| Alıntı metin |
....

Meclisimizin gündeminde geniş bir yelpazede kanunlaşma sürecinde olan teklifler var. Gerek hayat pahalılığı ve fırsatçılık gerekse son dönemde sıkça basında yer alan öğretmenlerimize yönelik şiddete yasal zeminin güçlendirilmesine ihtiyaç duyuyoruz.

Yeni anayasa mesajı 
Meclis tatile girmeden yasal düzenlemeleri çıkarmamız gerekiyor. Yeni ve sivil anayasa meselesinde Meclis Başkanımızın çalışmalarına destek vermemiz önemlidir. Cumhuriyetin ilk asrını darbe anayasasıyla karşılamış geçirmiş olmanın mahcubiyeti içerisindeyiz. Sivil anayasa iradesinin günlük siyasetin geçici tartışmalarına kurban edilmemesi kanaatindeyiz, aceleye getirmeden ama çok da uzatmadan istişari temasları bitirip somut adım atılmasında fayda görüyoruz. Biz sonuna kadar yapıcı ve uzlaşmacı yapımızı koruyacağız. 14 Mayıs seçimlerinde aziz milletimiz iktidar olma yetkisini tebliğ etmiş, 31 Mart yerel seçimlerinde ise bizlere bir ikazda bulunmuştur. 31 Mart seçimleri bir güven oylaması değildir. Seçmenin ülkenin idaresindeki tercihte bir kırılma değişiklik olmamıştır. Önce 14 sonra 28 Mayısta seçmen kararlı bir şekilde hükumeti cumhur ittifakına emanet etmiş yerel seçimde tercihini sandığa farklı şekilde yansıtmıştır. Bu ikisini birbirinden ayırmak durumundayız. Milletin verdiği mesajı duymazdan gelecek değiliz. O mesajı aldık. Gereğini yapmaya başladık.

....

| İstenen görevler |
A. Anayasa konuşmasında "Meclisimizin gündeminde geniş" ifadesinden "güçlendirilmesine ihtiyaç duyuyoruz." ifadesine kadar olan bölümü, "hayat pahalılığı" yerine "enflasyon" koyarak yeniden yazın.
B. Aşağıdaki ifadelerin anayasa konuşmasıyla uyuşup uyuşmadığını evet ya da hayır diye belirtin. Her cevabı konuşmadan alınmış belirleyici sözlerle destekleyin.
(i) 31 Mart seçimleri bir güven oylaması olarak görülmektedir.
(ii) Konuşmacı, yeni anayasa konusunda Meclis Başkanının çalışmalarına destek verilmesini önemli bulmaktadır.
(iii) Konuşmacı, anayasa sürecinin aceleye getirilmesini istemektedir.
C. Anayasa konuşmasını son cümlesinden sonra aynı üslupla sürdürün.
Aşağıdaki satırlar bu metinle ilgisi olmayan ayrı bir malzemedir.

| Veri bölümü |
....

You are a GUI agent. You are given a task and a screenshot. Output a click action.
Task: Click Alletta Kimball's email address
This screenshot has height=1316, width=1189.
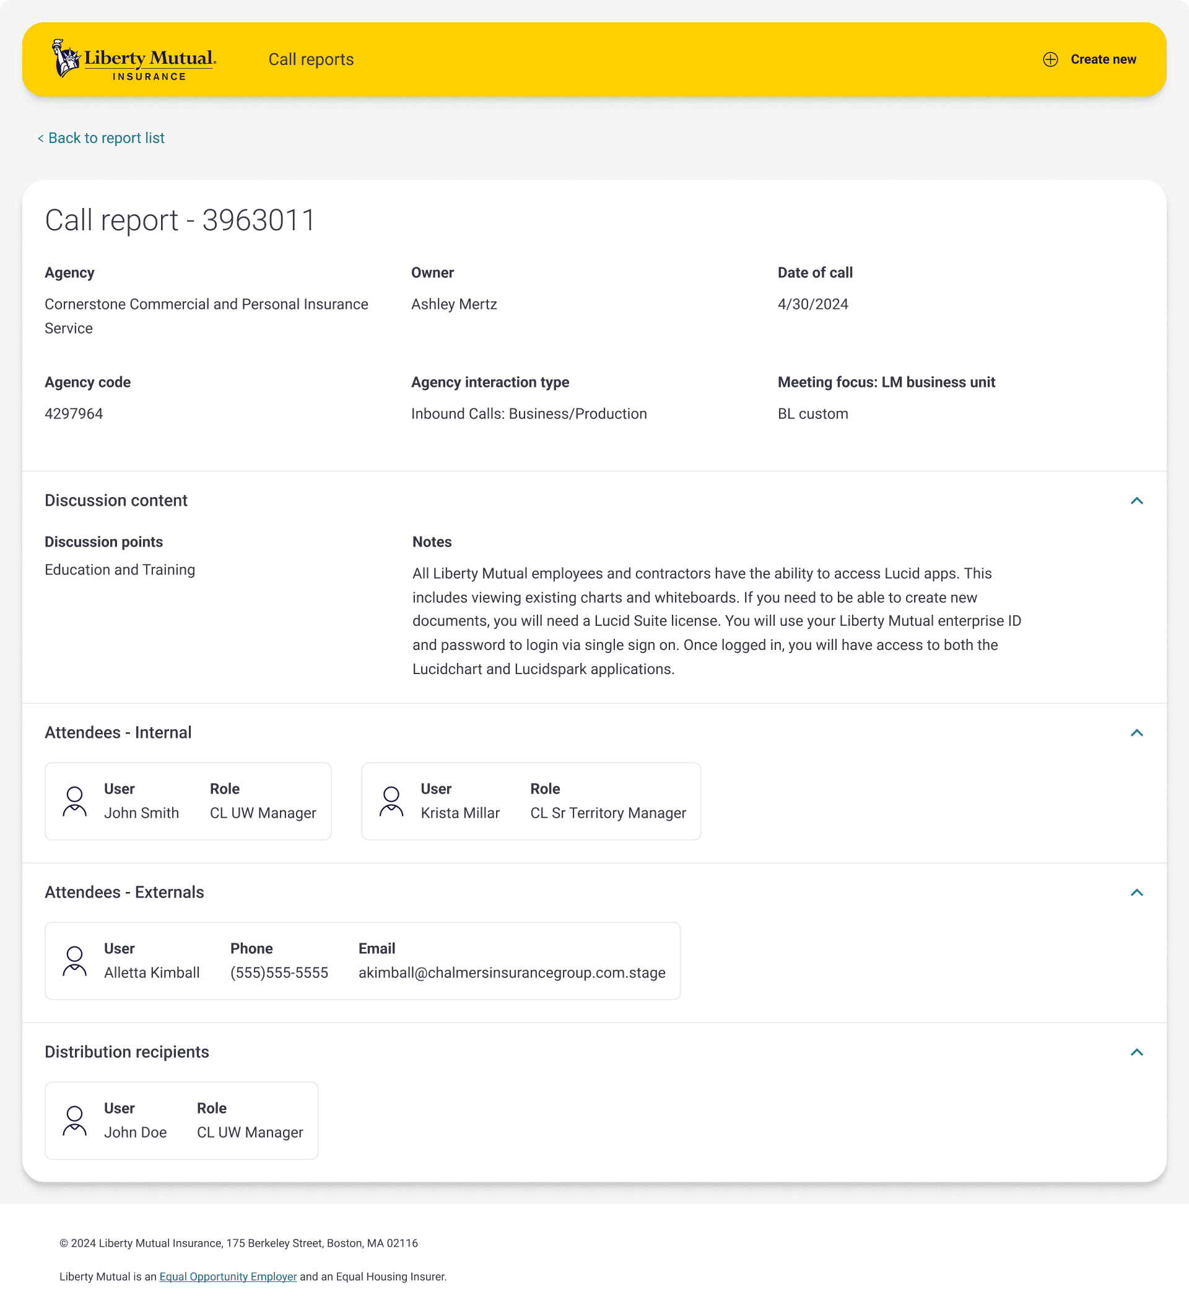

....

| Cevap takımı |
A.
Meclisimizin gündeminde geniş bir yelpazede kanunlaşma sürecinde olan teklifler var. Gerek enflasyon ve fırsatçılık gerekse son dönemde sıkça basında yer alan öğretmenlerimize yönelik şiddete yasal zeminin güçlendirilmesine ihtiyaç duyuyoruz.

B.
(i) Hayır: "31 Mart seçimleri bir güven oylaması değildir."
(ii) Evet: "Yeni ve sivil anayasa meselesinde Meclis Başkanımızın çalışmalarına destek vermemiz önemlidir."
(iii) Hayır: "aceleye getirmeden ama çok da uzatmadan istişari temasları bitirip somut adım atılmasında fayda görüyoruz."

C.
"Yarın seçim olacakmışız gibi hazırlıklıyız"
Milletin AK Partiden ya da cumhur ittifakından desteğini çektiğini zannedenler fena halde yanılırlar. Bu yanılgıya özellikle sizler düşmeyeceksiniz. Bize süre biçenler oldu, "bu iş bitti" deyip yolunu değiştirenler oldu. Onlar şimdi yoklar... Bakanlarımız, milletvekillerimiz, teşkilatımız aziz milletimizin bize 14 Mayıs'ta yüklediği emanetin idrakinde olacağız. İçimizde, kadrolarımızda yanlış değerlendirmeler yapanlar varsa atalete veya tembelliğe tevessül eden olursa onlarla yollarımızı ayırırız. AK Parti'nin çalışma usulü bellidir. Yarın seçim olacakmış gibi hazırlıklıyız. Aynı zamanda biz hiç seçim olmayacakmış gibi kendimizi seçim tarihleriyle kısıtlamadan çalışan bir kadroyuz. Ne teşkilatımızda ne bürokraside rehavete, tembelliğe, gevşemeye, gönülsüzlüğe tahammülümüz olamaz. 

"Kuklayı da kuklacıyı da oyunu kimin yazdığını da çok iyi biliyoruz"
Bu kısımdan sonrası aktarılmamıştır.